**WHAT TO WORK ON**
Restate the whole listing word for word, missing no line.

**ENTRIES PROVIDED**
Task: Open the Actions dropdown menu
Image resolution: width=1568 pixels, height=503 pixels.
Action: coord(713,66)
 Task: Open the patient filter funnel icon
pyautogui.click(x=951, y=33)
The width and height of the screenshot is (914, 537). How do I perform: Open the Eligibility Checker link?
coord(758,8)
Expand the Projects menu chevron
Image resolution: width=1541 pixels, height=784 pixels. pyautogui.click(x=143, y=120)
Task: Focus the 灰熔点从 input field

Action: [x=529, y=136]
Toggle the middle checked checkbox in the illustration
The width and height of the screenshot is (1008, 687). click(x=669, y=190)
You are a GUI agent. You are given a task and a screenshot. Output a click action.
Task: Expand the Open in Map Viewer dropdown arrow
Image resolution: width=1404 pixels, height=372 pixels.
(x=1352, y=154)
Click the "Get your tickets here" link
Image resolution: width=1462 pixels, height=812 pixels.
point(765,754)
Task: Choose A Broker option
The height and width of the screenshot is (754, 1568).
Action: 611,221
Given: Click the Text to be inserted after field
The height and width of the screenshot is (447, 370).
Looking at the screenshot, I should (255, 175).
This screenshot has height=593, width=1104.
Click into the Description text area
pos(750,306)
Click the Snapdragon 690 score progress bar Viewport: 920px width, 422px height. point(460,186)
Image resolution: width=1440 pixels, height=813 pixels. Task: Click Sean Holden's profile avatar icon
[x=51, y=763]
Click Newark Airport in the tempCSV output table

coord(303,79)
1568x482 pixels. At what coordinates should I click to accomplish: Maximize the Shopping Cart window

**OUTPUT OF THE EXERCISE**
Task: Open the Actions dropdown menu
Image resolution: width=1568 pixels, height=503 pixels.
Action: coord(713,66)
 Task: Open the patient filter funnel icon
pyautogui.click(x=951, y=33)
The width and height of the screenshot is (914, 537). How do I perform: Open the Eligibility Checker link?
coord(758,8)
Expand the Projects menu chevron
Image resolution: width=1541 pixels, height=784 pixels. pyautogui.click(x=143, y=120)
Task: Focus the 灰熔点从 input field

Action: [x=529, y=136]
Toggle the middle checked checkbox in the illustration
The width and height of the screenshot is (1008, 687). click(x=669, y=190)
You are a GUI agent. You are given a task and a screenshot. Output a click action.
Task: Expand the Open in Map Viewer dropdown arrow
Image resolution: width=1404 pixels, height=372 pixels.
(x=1352, y=154)
Click the "Get your tickets here" link
Image resolution: width=1462 pixels, height=812 pixels.
point(765,754)
Task: Choose A Broker option
The height and width of the screenshot is (754, 1568).
Action: 611,221
Given: Click the Text to be inserted after field
The height and width of the screenshot is (447, 370).
Looking at the screenshot, I should (255, 175).
This screenshot has height=593, width=1104.
Click into the Description text area
pos(750,306)
Click the Snapdragon 690 score progress bar Viewport: 920px width, 422px height. point(460,186)
Image resolution: width=1440 pixels, height=813 pixels. Task: Click Sean Holden's profile avatar icon
[x=51, y=763]
Click Newark Airport in the tempCSV output table

coord(303,79)
1568x482 pixels. At what coordinates should I click to accomplish: Maximize the Shopping Cart window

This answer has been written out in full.